Article by Jake Dockter.

Portland, Oregon Mayor Tevis E. Wheeler would love you to believe that the answer to the gun violence spike is more money and more cops. 

Wheeler’s recent press release – echoed by Portland Police, Multnomah County Sheriff Mike Reese, and Matt Hennesse’s Interfaith Peace & Action Collaborative (IPAC) –  all tie gun violence rates to the 2020 defunding of PPB’s Gun Violence Reduction Taskforce (GVRT). 

The solution they propose over and over is money, money, money. Wheeler says funds are the solution but a closer look at PPB’s record shows that may be a waste of resources.

In a recent letter from IPAC, city staff and a few unnamed community members provided these recommendations to Portland City Council:

We ask that you support our proposed City investments, outlined in the attachments, to expand community-based programs and enhance police services to help end cycles of violence on Portland’s streets.

They then specifically asked for expanded resources for the Office of Violence Prevention, oversight, and more, as seen below.

(From IPAC)

While avoiding the name GVRT, the inclusion of “re-establish a uniformed patrol team” is a wink at what they truly mean. The bottom line is: all these demands mean more money and more cops. 

Looking at other recent moves by Wheeler, it seems to be the only game he knows how to play.

Screenshot from Oregonian: “Crime Mayor Ted Wheeler seeks $2 million to bring back uniformed police team to address spike in shootings Updated Mar 11, 2021; Posted Mar 11, 2021”
Screenshot from Oregonian, states: Portland mayor proposed bringing back controversial Gun Violence Reduction Team: ‘Sell it to the new council ASAP’

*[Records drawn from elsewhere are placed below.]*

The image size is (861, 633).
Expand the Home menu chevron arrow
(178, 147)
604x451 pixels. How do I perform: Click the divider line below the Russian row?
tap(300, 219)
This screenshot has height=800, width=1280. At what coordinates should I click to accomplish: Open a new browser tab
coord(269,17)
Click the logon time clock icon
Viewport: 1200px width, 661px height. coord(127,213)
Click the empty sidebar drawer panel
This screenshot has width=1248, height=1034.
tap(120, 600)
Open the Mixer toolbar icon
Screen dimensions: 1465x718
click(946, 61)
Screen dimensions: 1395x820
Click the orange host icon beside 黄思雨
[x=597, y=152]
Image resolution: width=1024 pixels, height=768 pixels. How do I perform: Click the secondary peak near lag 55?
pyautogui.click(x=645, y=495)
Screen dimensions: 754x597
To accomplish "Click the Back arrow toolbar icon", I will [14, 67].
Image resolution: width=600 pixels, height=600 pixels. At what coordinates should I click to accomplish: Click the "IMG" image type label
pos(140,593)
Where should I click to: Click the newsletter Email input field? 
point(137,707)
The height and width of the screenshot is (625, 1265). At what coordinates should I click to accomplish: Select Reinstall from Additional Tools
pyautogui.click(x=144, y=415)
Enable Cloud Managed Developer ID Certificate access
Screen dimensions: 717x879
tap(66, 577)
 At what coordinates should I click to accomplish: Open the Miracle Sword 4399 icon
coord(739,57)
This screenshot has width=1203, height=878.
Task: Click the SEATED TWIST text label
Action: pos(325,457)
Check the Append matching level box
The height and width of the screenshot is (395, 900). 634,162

The summer of 2020 brought tens of thousands of citizens into the streets demanding police accountability and change. City Commissioners Eudaly and Hardesty reported thousands of calls and letters, setting records for community engagement. A huge number of those calls asked to defund police, an institution rooted in racism and not equitable public safety. The GVRT showed an entrenched commitment to racial profiling and targeted Black community members above their representation in the community. Ultimately, Portland ended up cutting the GVRT and other departments. 

Now Wheeler is beating the old funding drum to bring them back again and we have to ask…


What are we funding?

Why do we keep throwing our money away?

How can we spend in better ways?

What can we fund, besides racism and failure?